However, in about 60 percent of
occupations, at least one-third of the constituent activities could be
automated, implying substantial workplace transformations and changes for all
workers.
While technical feasibility of
automation is important, it is not the only factor that will influence the pace
and extent of automation adoption. Other factors include the cost of developing
and deploying automation solutions for specific uses in the workplace, the
labor-market dynamics (including quality and quantity of labor and associated
wages), the benefits of automation beyond labor substitution, and regulatory
and social acceptance.
Interactive
Taking these factors into account,
our new research estimates that between almost zero and 30 percent of the hours
worked globally could be automated by 2030, depending on the speed of adoption.
We mainly use the midpoint of our scenario range, which is automation of 15
percent of current activities. Results differ significantly by country, reflecting the mix of activities currently performed
by workers and prevailing wage rates.
The potential impact of automation on employment varies by occupation and sector (see interactive
above). Activities most susceptible to automation include physical ones in
predictable environments, such as operating machinery and preparing fast food.

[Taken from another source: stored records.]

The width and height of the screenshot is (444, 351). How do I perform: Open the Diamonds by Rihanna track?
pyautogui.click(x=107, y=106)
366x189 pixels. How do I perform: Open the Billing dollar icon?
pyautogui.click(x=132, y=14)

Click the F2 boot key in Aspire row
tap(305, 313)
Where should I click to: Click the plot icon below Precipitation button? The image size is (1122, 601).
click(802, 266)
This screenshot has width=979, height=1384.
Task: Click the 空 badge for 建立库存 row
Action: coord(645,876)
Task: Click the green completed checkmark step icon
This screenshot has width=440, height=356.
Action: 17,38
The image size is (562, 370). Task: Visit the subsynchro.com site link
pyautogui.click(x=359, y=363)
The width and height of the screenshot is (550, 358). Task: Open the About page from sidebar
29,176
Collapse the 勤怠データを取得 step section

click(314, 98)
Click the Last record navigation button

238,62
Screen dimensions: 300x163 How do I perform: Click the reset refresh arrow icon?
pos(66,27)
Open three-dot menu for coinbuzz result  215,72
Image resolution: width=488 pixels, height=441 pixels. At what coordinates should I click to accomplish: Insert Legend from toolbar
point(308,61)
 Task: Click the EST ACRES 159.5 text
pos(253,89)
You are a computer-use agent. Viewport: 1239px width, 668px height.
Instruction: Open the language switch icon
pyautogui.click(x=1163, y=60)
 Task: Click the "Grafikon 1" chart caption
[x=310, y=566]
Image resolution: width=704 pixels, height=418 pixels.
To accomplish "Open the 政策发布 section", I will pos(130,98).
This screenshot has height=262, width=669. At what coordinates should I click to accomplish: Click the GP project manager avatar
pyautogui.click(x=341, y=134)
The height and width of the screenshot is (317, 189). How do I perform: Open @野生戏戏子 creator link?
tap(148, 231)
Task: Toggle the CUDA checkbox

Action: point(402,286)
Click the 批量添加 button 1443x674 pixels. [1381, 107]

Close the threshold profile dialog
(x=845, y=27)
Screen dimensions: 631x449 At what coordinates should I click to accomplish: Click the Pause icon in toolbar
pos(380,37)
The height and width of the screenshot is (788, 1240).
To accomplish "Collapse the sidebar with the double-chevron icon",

Collecting and processing data are two other categories of activities that
increasingly can be done better and faster with machines. This could displace
large amounts of labor—for instance, in mortgage origination, paralegal work,
accounting, and back-office transaction processing.
It is important to note, however,
that even when some tasks are automated, employment in those occupations may
not decline but rather workers may perform new tasks.
Automation will have a lesser
effect on jobs that involve managing people, applying expertise, and social interactions,
where machines are unable to match human performance for now.
Jobs in unpredictable
environments—occupations such as gardeners, plumbers, or providers of child-
and eldercare—will also generally see less automation by 2030, because they are
technically difficult to automate and often command relatively lower wages,
which makes automation a less attractive business proposition.
2. What are possible scenarios for
employment growth?
Workers displaced by automation are
easily identified, while new jobs that are created indirectly from technology
are less visible and spread across different sectors and geographies. We model
some potential sources of new labor demand that may spur job creation to 2030,
even net of automation.
For the first three trends, we
model only a trendline scenario based on current spending and investment trends
observed across countries.
Rising incomes and consumption, especially in emerging
economies
We have previously estimated
that global consumption could grow by $23 trillion between 2015 and 2030, and most of this will come from
the consuming classes in emerging economies. The effects of these new consumers
will be felt not just in the countries where the income is generated but also
in economies that export to these countries. Globally, we estimate that 250
million to 280 million new jobs could be created from the impact of rising
incomes on consumer goods alone, with up to an additional 50 million to 85
million jobs generated from higher health and education spending.
Aging populations
By 2030, there will be at
least 300 million more people aged 65 years and older than there were in 2014. As
people age, their spending patterns shift, with a pronounced increase in
spending on healthcare and other personal services. This will create
significant new demand for a range of occupations, including doctors, nurses,
and health technicians but also home-health aides, personal-care aides, and
nursing assistants in many countries. Globally, we estimate that healthcare and
related jobs from aging could grow by 50 million to 85 million by 2030.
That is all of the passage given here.